I could also mention the fact that I entered a very dark place late in college and an even darker one in the years following it, a development abetted by a kind of spontaneous initiatory experience into certain nightmarish things by the onset of sleep paralysis attacks that were accompanied by visionary attacks by a demonic-seeming entity.  This permanently and profoundly altered me, and set the tone and direction for what I write. Or maybe it just realized what was always wanting to be written through me anyway.
The NightmareHenry Fuseli
--  If you feel comfortable, please elaborate a bit on this “demonic-seeming entity.”  Do you believe it to be something real, and indeed, supernatural?  Or a creation of lucid dreaming or some other between-consciousness state?  I ask because belief in the reality of this entity would definitely alter one’s writing, making the term “horror FICTION” a bit of a misnomer.

The problem with trying to give any kind of reasonable or accurate answer here is that the question of “real” or “unreal” is embedded in a fog of assumptions that don’t necessarily apply to whatever “real reality” may be involved in the experiences I’m talking about. For the past couple of centuries, ever since the massive revolution in consciousness that was the Western Enlightenment, to ask if something is real has meant to ask if it’s real according to the standards of empirical measurement and evidence. In other words, it’s to ask it in terms of material science. This is the nature of the rhetorical-philosophical playing field these days, and it’s really deep-set, really dug in as a universal cultural and psychological orientation, to the point where even people who may consciously grasp the point when somebody explains it like I’m doing right now can remain unaware of just how deep its unconscious roots extend into their fundamental way of thinking about everything. In other words, for a lot of people, and for what’s come to stand as the mainstream view of reality, regardless of whether you classify yourself as a “skeptic” or a “believer,” the rules and boundaries of any conversation about the supernatural or paranormal, and therefore the basic direction the conversation will automatically take, are all set in psychic stone before you’ve even spoken a word or exchanged an idea.

But—and here’s the thing—what’s encountered in sleep paralysis or any other spiritual experience categorically eludes this whole philosophical gameboard.

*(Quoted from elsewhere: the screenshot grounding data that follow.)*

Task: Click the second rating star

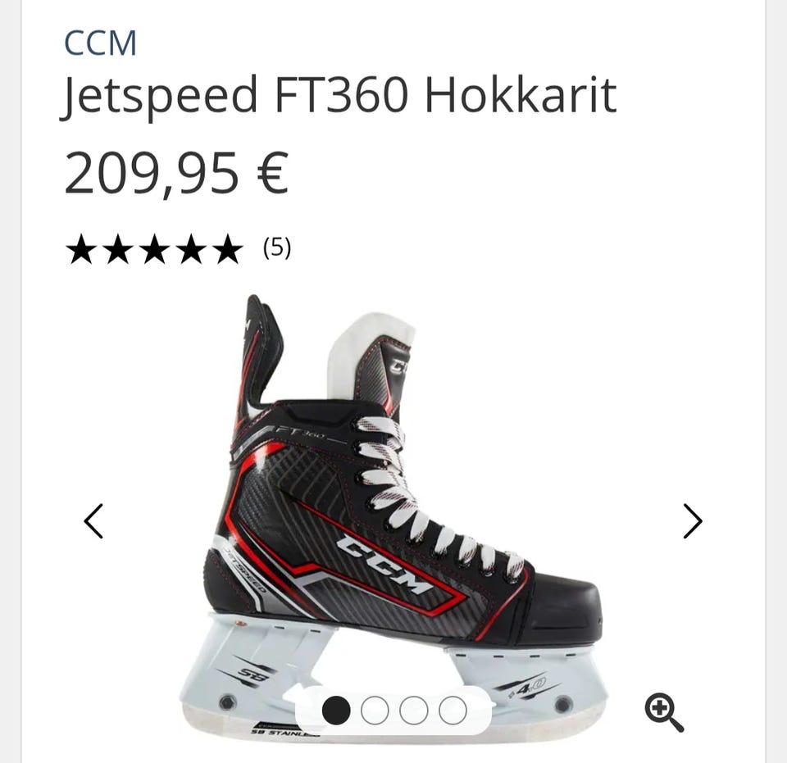Action: tap(117, 249)
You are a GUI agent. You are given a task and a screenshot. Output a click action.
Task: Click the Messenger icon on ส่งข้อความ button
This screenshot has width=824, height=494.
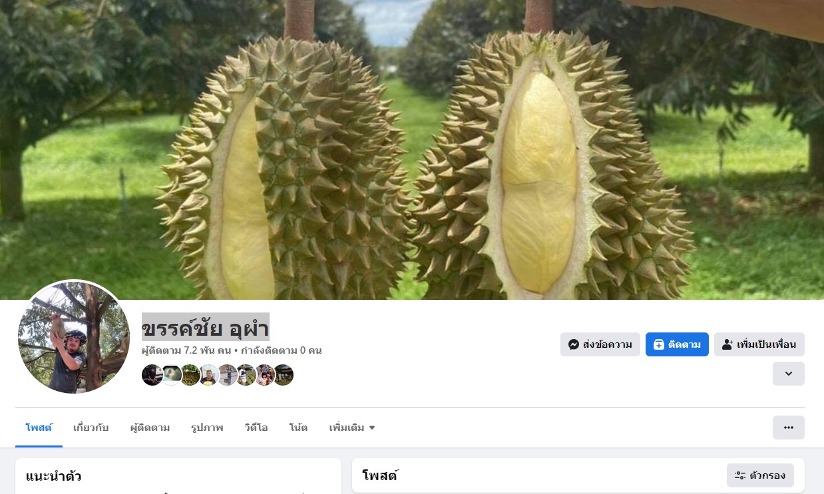pyautogui.click(x=574, y=344)
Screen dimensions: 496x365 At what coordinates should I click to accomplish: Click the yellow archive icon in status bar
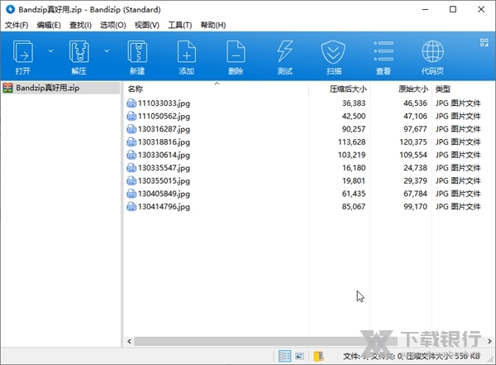point(318,356)
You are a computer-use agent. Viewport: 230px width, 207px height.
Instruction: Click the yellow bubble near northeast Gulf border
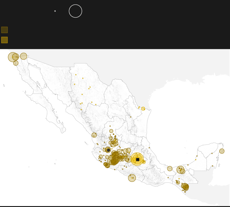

Or at least it calls it into question and underscores its limited and arbitrary boundaries. This is because entity encounters and many other paranormal, parapsychological, and supernatural experiences are bound up with the very subjectivity of the person who considers the question of their reality. Is it possible to set up cameras and instruments and conclude that a ghost did not actually appear in a supposedly haunted room, or that no demon-like entity approached me during the night? In point of fact, the answer is no. You can prove that nothing measurable, recordable, or empirically-materially provable showed up in a given room at a given time, but you can never prove that a person, or a dozen or a hundred people, did not in fact see or experience something that possessed some sort of reality whose nature just happens to transcend the physical entirely and exist on a level that’s not verifiable by any instrumental means. In other words, there may be things that objectively exist within subjectivity itself, and their reality may be just as existentially significant and pressing for us, and maybe even more so, than things “out there” that can be encountered and measured and proved or disproved in materiality.

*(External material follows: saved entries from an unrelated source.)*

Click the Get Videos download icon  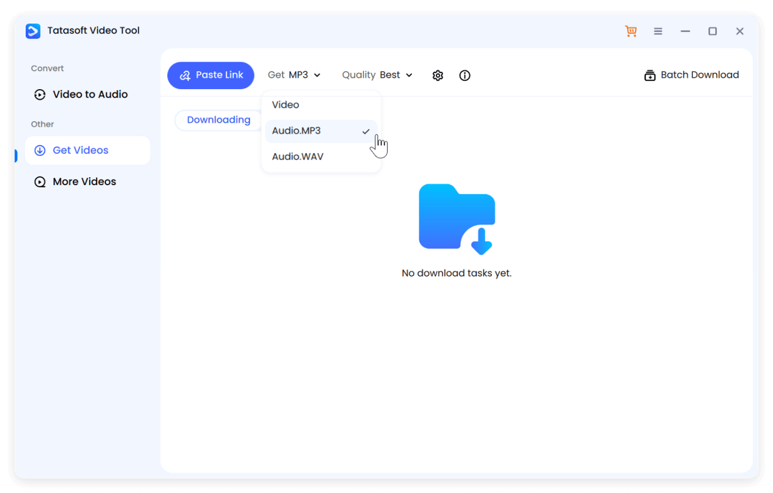point(39,150)
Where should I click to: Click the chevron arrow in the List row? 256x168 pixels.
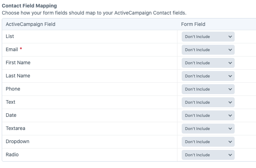[230, 37]
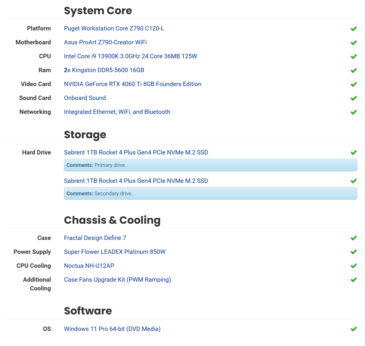Click the checkmark in the Networking row
The height and width of the screenshot is (346, 365).
pos(353,112)
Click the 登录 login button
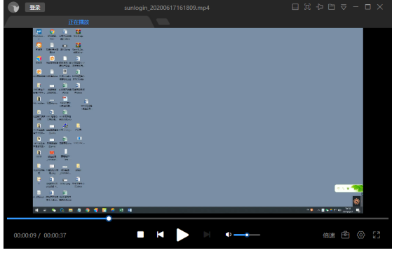Image resolution: width=399 pixels, height=255 pixels. [35, 8]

When it comes right down to it, our modern categories of “real” and “unreal,” and also the subdivision of the unreal into “imaginary” and “hallucinated,” are essentially linguistic and conceptual political plays. They’re ways of policing consciousness by giving people ways to pigeonhole their experiences in prefabricated ontological slots. And—to grossly misquote Shakespeare—reality itself flows right through and past those slots, because there are more things in heaven and earth than are dreamt of in our current flatland versions of philosophy and psychology. Fortunately, recent developments like the resurgence of psychedelic research and thought, the birth of the “paranthropology” movement as exemplified by Jack Hunter’s excellent journal of that title, and the serious philosophical attention being given to shamanism are all addressing the imperialism and shortcomings of the modern Western mindset.

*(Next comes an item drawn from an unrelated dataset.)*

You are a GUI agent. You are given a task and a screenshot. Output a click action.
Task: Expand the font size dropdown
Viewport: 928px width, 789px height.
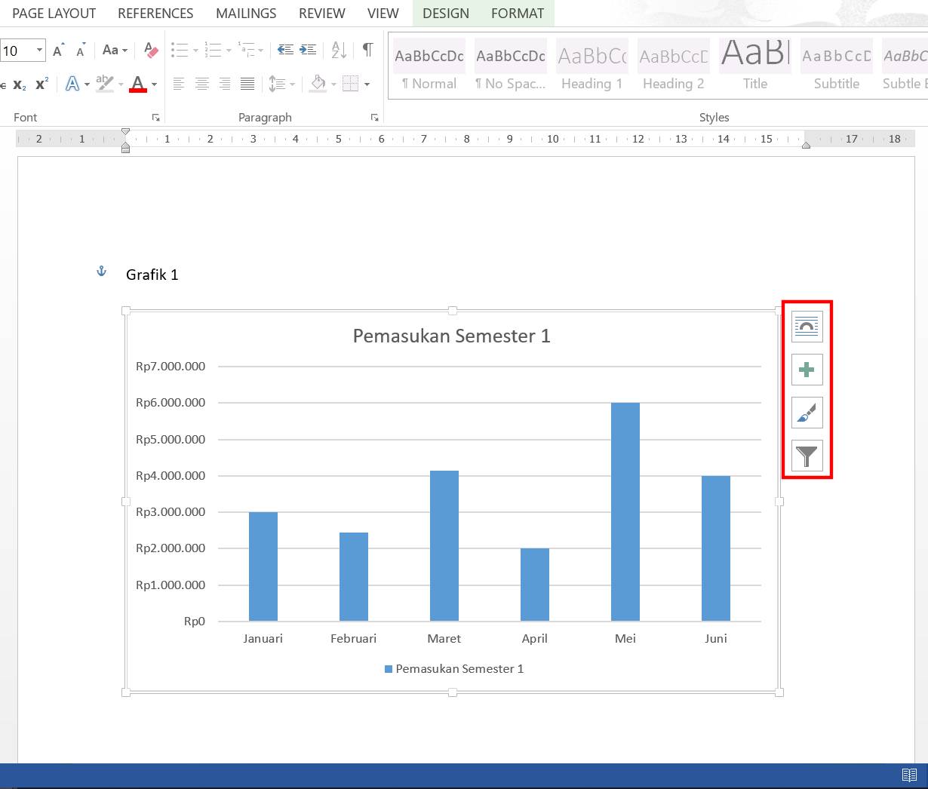point(39,51)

So, was my demonic-seeming entity real? I have to answer that it was as real as I am, as real as the consciousness from which I’m giving you this semblance of an answer.

--  Give me a few writers/artist/philosophers and seminal works of fiction that may have inspired or affected your work.

I think my answer at the moment may go in directions it wouldn’t normally go, because during the past several weeks, for reasons I can’t figure out, I’ve found myself thinking about some of my favorite childhood authors. As I suspect was also the case for you, and as is probably the case for nearly everybody who reads The Cosmicomicon, I was entranced with books when I was young. I mean, I still am today, but the magnetic-hypnotic pull of books that voracious readers feel especially in their youth was definitely there for me from as far back as I can remember, and it shaped my inner world at a crucial age.

I devoured books by Ray Bradbury, Madeleine L’Engle, Lloyd Alexander, C. S. Lewis, Susan Cooper, and J. R. R. Tolkien all through school. Lots of science fiction and fantasy. I also read some of Lewis’s nonfiction work about Christianity and religion, and was very moved by it. As an adult I reread book four of Lloyd Alexander’s Chronicles of Prydain, titled Taran Wanderer, and discovered depths in it that I hadn’t been able to appreciate before. The same thing happened with Ms. L'Engle's A Wrinkle in Time and A Wind in the Door, two books that I credit with programming me at a young age to appreciate and resonate with stories that combine cosmic terror, horror, wonder, and awe, along with a taste for dystopian storytelling (think Camazotz, the dark planet in A Wrinkle in Time) and a fascination with the use of fantasy, science fiction, and horror for philosophical and spiritual exploration. They also gave me a taste for the positive deliciousness of scientific ideas as they relate to questions of cosmic reality and its human meanings.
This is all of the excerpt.